Trees planted in his memory have been moved to make way for a new annex at Wrockwardine Wood Infant School and Nursery.

BiT Group, which is overseeing the work, have offered to place a new memorial and asked Wrockwardine Wood and Trench Parish Council – which shares the Church Road premises with the school – to suggest wording for a plaque.

Councillor John Thompson suggested Mr Pickering’s wife Joan, an infants’ school headteacher who died six years after him, should also be honoured in the inscription.

Councillor Charles Smith agreed, describing the pair as “a team”.

Parish clerk Carol Binnington said biT group had asked her to liaise with members and Mr and Mrs Pickering’s daughter about the memorial.

“I met his daughter, who was actually tending her dad’s grave a few weeks ago,” she said.

“She is really thrilled she is being involved in the process and loves the idea that we’re going to have a tree that’s virtually in front of the parish council rather than over on the field that nobody ever has access to.”

Councillor Smith noted that Mr Pickering was also a member of Shropshire County Council and a founder member of Wrockwardine Wood and Trench Parish Council.

He was “well-respected” and “involved in the education of many children in the area”, he added.

Councillor Thompson said he studied under Mr Pickering at “Trench Boys” – as the John Hunt School was known until 1973 – and was taught by Mrs Pickering as an infant.

“It would be nice to remember them both,” he said.

Councillor Smith said: “Mrs Pickering was the headteacher at that school for many years and the tree is going to be in the school grounds, as it were, so we ought to mention Norman and Mrs Pickering.”

Councillor Shirley Reynolds said she knew Mr Pickering well because he, like her mother, was a National Union of Teachers representative.

She added that, like Councillor Thompson, she was taught by Mrs Pickering while Mr Pickering taught her brother at John Hunt.

“He was at that school for a long time, we’re talking 40 years,” she said.

Members agreed to instruct parish clerk Carol Binnington to draft several versions of the wording for councillors to choose from.

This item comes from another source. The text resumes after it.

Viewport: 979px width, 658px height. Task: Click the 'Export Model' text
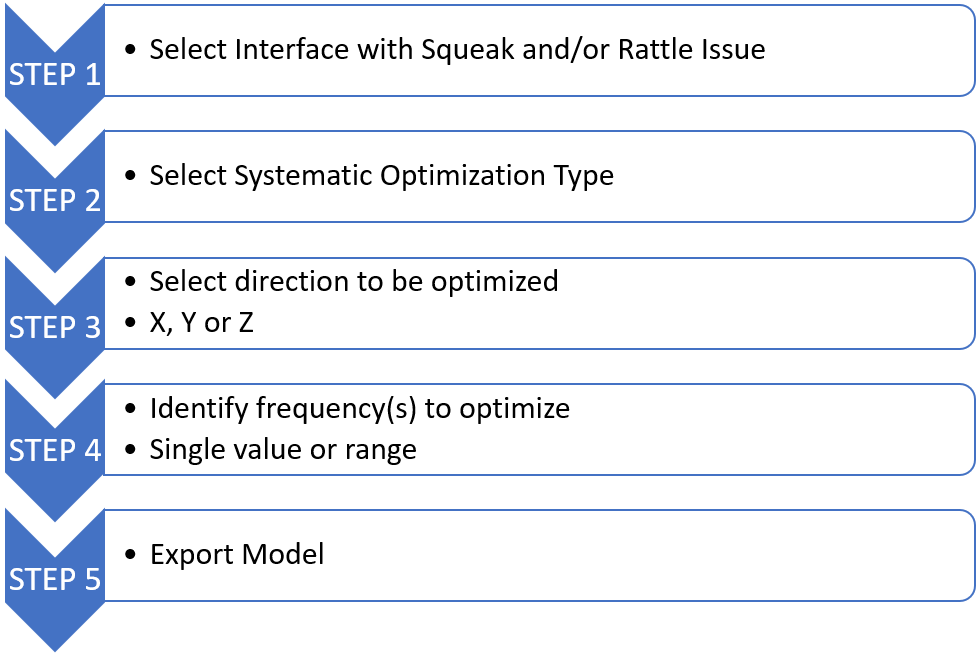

Telford & Wrekin Council applied to build a 145-square-metre annex to the nursery on the east side of the site, where special needs assessments will be carried out.

The borough’s planning department granted permission in August, and the approval notice said the parish council had been contacted to discuss replacing the felled trees and providing a plaque.

The new memorial is expected to go near the northeast corner of the main school and parish council building, near the car park entrance.